“Nothin from nothin leaves nothin”
November 5: Did Progressives self-destruct?
-Billy Preston (on keyboards), performing “My Sweet Lord,” at the Concert for Bangladesh, August 1, 1971, Madison Square Garden, New York City. Preston would record “Nothin from Nothin Leaves Nothin’ as a single in 1974. Photo image courtesy Wikipedia. (1)
My ‘conservative Congressman,’ Fred Upton, Michigan 6th, just voted for the “bi-partisan Senate Infrastructure bill” on Friday, November 5. His was one of 13 Republican votes who reinvoked bi-partisan-hood and “crossed the aisle” of ‘fake American politics.’
Put another way, Upton and the twelve other Republicans whom we are told will face “backlash” for deserting party/tribe, were simply “acting bi-partisan.”
In the new GOP, ‘down is up,’ and acting bi-partisan is subversive:
“Nothin from nothin leaves nothin”
“You gotta have somethin if you wanna be with me.”
Surfacing over the weekend was the media’s false reckoning of the Democrats losses in Virginia, New Jersey and Seattle for ‘no help from the Progressives’ and the ensuing delay on giving the White House a much vaunted win.
Wow.
The lengths Democrat moderate militants will go to blame poor messaging — a party epithet — on Progressive organizing across the Potomac! One would think Biden’s deference to Progressives in Congress was like Upton’s vote, subversive. What really burns is the corporate media howling, adopting a self-righteous “why don’t they do the right thing” tone, reminiscent of my fourth grade home room teacher, Ms. McQueen.

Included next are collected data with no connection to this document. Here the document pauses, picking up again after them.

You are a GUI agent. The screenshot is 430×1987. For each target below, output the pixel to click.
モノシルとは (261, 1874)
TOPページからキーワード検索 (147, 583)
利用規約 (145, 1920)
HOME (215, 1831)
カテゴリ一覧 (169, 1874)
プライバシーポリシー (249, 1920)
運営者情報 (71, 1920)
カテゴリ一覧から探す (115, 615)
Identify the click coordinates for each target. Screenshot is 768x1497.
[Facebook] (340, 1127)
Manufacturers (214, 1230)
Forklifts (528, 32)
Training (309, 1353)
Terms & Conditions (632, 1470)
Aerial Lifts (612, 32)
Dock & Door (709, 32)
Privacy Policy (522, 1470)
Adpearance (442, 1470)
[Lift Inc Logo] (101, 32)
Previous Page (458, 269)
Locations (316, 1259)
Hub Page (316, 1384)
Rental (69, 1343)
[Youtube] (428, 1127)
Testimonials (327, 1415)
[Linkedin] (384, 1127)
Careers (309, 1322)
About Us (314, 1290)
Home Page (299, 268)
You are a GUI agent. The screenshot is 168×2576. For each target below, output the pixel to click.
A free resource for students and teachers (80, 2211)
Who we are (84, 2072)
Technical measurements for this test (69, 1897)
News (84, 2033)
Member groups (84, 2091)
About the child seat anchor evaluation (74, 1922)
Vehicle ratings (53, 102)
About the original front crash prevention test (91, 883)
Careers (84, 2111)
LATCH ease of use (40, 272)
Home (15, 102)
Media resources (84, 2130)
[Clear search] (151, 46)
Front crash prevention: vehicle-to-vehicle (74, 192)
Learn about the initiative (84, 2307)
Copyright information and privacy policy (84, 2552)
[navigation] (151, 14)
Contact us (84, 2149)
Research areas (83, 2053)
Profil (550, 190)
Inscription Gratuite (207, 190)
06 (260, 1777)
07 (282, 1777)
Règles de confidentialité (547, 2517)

The House ‘bi-partisan’ Senate infrastructure vote was meant to derail Biden’s ‘whatever trillion’ “soft infrastructure bill” because the middle class could still be lulled into thinking that they are not footing the bill. But they are. And this is why ‘The Squad’ voted against it: “Not in the interests of our constituents.”
Consider their position: ‘we have patiently attended bi-partisan existential handwringing and will not let our vote foster abandonment of social legislation our voters demand.’
We will not misappropriate their tax dollars.
That’s good ‘messaging.’
Upton, whose district includes the county in which I live, went for Biden by a slim margin in 2020, reversing 45’s victory in 2016. Like other counties in Michigan, Berrien County is divided between rich and poor, well-documented in the Kotlowitz profile.
On this vote Upton is listening to his constituents, reflecting his vote — not listening to and reflecting his party’s whims. Upton has survived sixteen terms in Congress and will retire after this term ends. Many of us ‘woolies’ in the 6th district are eager to see him go. But seriously? One wonders what odd bedfellow the Kalamazoo Republican party regs will prop up to replace Upton: a former sheriff perhaps. Or a school board candidate — one who will take orders.
Since the Reagan-Clinton-Bush years helped wealthy donors ‘wink and nod’ their way through splitting the country into the 1/99 percenters, Democrat strategists have jumped on the ‘restore the middle class’ message. This strategy survived Obama’s election and failed with HRC.
Nowadays the ‘save the middle class’ gets a big yawn. Who cares? At ‘issue’ are two observations: the middle income earners are footing the bill — what Sen. Bernie Sanders calls “Socialism for the Rich,” and ‘trickle up’ requires ‘big government.’
Try threading that needle.
‘Trickle up’ is not building anything. In Upton’s district is Michigan’s poorest community, Benton Harbor. In early October Benton Harbor, located less than two miles from North America’s largest fresh water lake, had a water problem. The community water distribution system was failing lead particulate tests. Like Flint, a three hours northeast drive, Benton Harbor needed bottled water. Staring into this debacle Upton had no choice except to vote for federal programs which could restore Benton Harbor’s pipes.
But restoring Benton Harbor’s pipes won’t salvage the community Day Care Centers which have been closed since the pandemic.
Better, safer pipes a future doesn’t insure. Because the ROI on a black child’s future in Benton Harbor is negligible, it make fiscal sense, doesn’t it, to pull the plug on propping a “failed endeavor,” like a poverty-stricken community day care center? Or a community mental health center?
Consider that no one in the US. Senate was willing to insist on more social programs — not less — to address America’s social and economic divide. We can see bridges and airports and rails because we can’t see poverty (2)… until ‘poverty’ comes our way, penetrates our communities and families and then the damage has been done.
“Nothin from nothin leaves nothin”
“You gotta have somethin if you wanna be with me.”
What emerges from the House November 5 vote is a perverse equivalency: the Squad’s votes against (6) the bi-partisan infrastructure bill almost filled the spaces of the Republican defectors (13), who voted for the bill.